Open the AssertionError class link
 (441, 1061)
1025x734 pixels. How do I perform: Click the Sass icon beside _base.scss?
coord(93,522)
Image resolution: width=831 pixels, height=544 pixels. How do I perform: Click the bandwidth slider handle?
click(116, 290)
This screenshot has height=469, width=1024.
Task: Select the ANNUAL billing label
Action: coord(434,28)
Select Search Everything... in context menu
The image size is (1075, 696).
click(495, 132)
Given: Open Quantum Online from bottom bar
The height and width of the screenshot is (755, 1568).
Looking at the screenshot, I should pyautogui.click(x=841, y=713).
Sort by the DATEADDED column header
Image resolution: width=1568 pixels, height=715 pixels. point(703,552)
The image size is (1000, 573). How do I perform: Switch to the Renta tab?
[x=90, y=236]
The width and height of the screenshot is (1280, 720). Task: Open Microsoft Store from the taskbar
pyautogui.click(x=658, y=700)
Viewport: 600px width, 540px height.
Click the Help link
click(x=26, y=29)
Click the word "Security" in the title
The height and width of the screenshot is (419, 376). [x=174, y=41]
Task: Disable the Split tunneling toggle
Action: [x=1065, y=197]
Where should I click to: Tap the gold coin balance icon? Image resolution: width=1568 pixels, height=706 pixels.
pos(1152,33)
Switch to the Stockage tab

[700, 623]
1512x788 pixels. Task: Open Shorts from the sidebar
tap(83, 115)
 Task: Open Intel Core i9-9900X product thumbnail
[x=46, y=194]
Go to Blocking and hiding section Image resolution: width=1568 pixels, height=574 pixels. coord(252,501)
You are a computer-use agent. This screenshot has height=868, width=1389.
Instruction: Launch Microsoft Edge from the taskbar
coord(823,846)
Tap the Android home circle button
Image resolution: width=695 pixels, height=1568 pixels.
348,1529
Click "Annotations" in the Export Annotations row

===

== TASK TO COMPLETE ==
Retype the part of the records above that opens with the line containing "Where should I" and closes with the line containing "Go to Blocking", including both of those lines.

== IN RESPONSE ==
Where should I click to: Tap the gold coin balance icon? Image resolution: width=1568 pixels, height=706 pixels.
pos(1152,33)
Switch to the Stockage tab

[700, 623]
1512x788 pixels. Task: Open Shorts from the sidebar
tap(83, 115)
 Task: Open Intel Core i9-9900X product thumbnail
[x=46, y=194]
Go to Blocking and hiding section Image resolution: width=1568 pixels, height=574 pixels. coord(252,501)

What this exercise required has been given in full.